In contrast, traditional deep learning methods in the medical domain have long been constrained by scarce annotations data, weak cross-modal semantic correlation, and insufficient generalization capabilities. FMs can effectively alleviate these issues by extracting semantic representations from large-scale unlabeled data, reducing dependence on expert annotations, and enhancing cross-modal understanding and transferability [7]. This provides technical support to address challenges such as long-tail distributions, data scarcity, and modality imbalance, thereby promoting a shift in medical decision-making from experience-driven to data-driven approaches.

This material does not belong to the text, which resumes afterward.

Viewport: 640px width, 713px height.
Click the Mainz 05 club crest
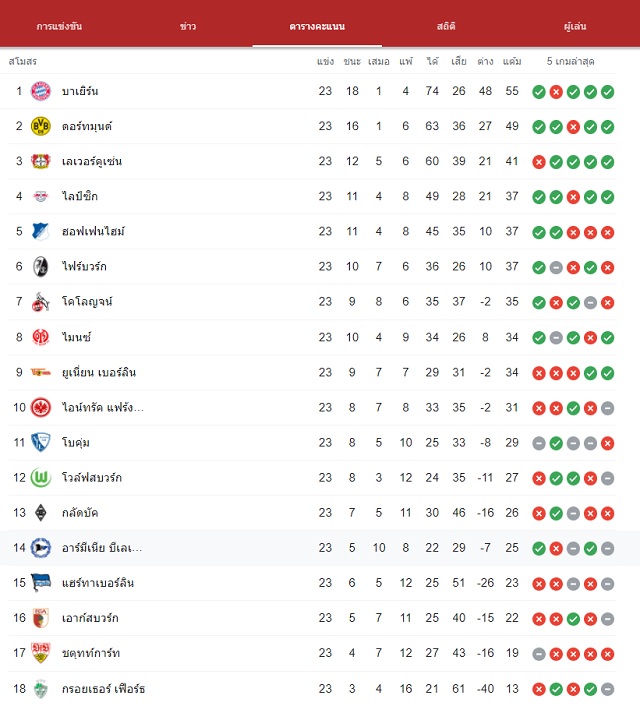coord(40,337)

Unlike traditional specialist models such as nnU-Net [8], which are typically designed for a single modality and specific tasks, FMs emphasize modality unification and task generalization, enabling cross-domain transfer and knowledge sharing. With mechanisms such as prompt engineering and PEFT, these models support few-shot and even zero-shot transfer (ZST). For example, Med-PaLM [9] is based on a unified medical pretraining model, which can generate structured pathology reports and perform lesion localization from medical images. It effectively overcomes the limitations of traditional methods that require separate architectures for different tasks, significantly improving modeling efficiency and system integration. Driven by such unified model architecture, medical AI systems are evolving toward greater generality and reusability.

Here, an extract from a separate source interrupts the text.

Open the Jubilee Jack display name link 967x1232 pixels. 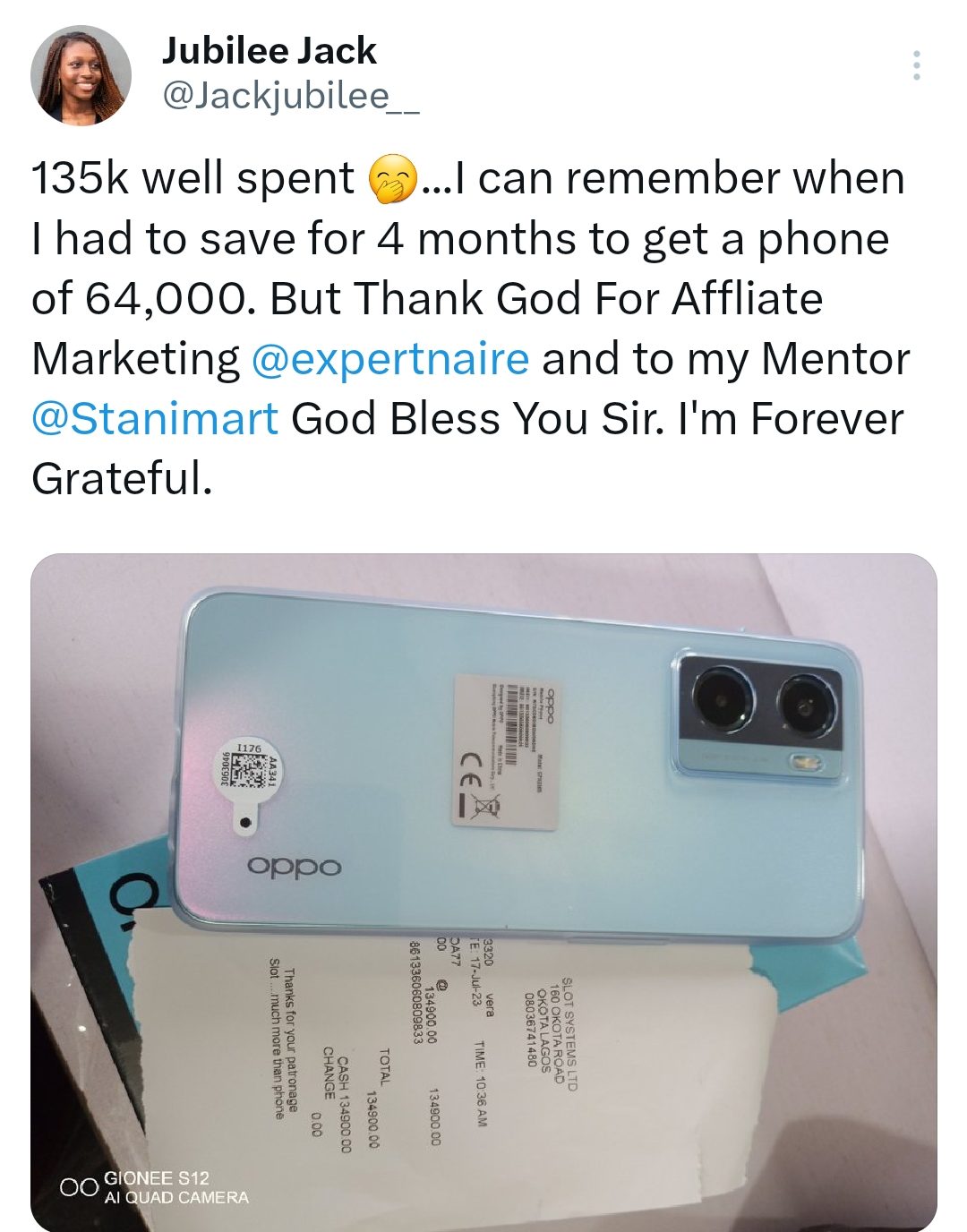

Despite these advancements, the unique characteristics of the medical domain pose multiple challenges to the application of FMs. On one hand, medical data are highly heterogeneous, with pronounced differences in resolution, contrast, and noise distribution across imaging modalities such as computed tomography (CT), magnetic resonance imaging (MRI), and ultrasound [10]. This limits the ability of traditional single-modality pretraining strategies to achieve effective cross-domain knowledge integration. On the other hand, clinical applications demand higher standards for model performance. Clinical decision-making relies on interpretable diagnostic evidence, yet pretraining models often behave as “black boxes”, limiting their clinical traceability [11]. In addition, the long-tail distribution of rare diseases poses fairness challenges for model generalization [12].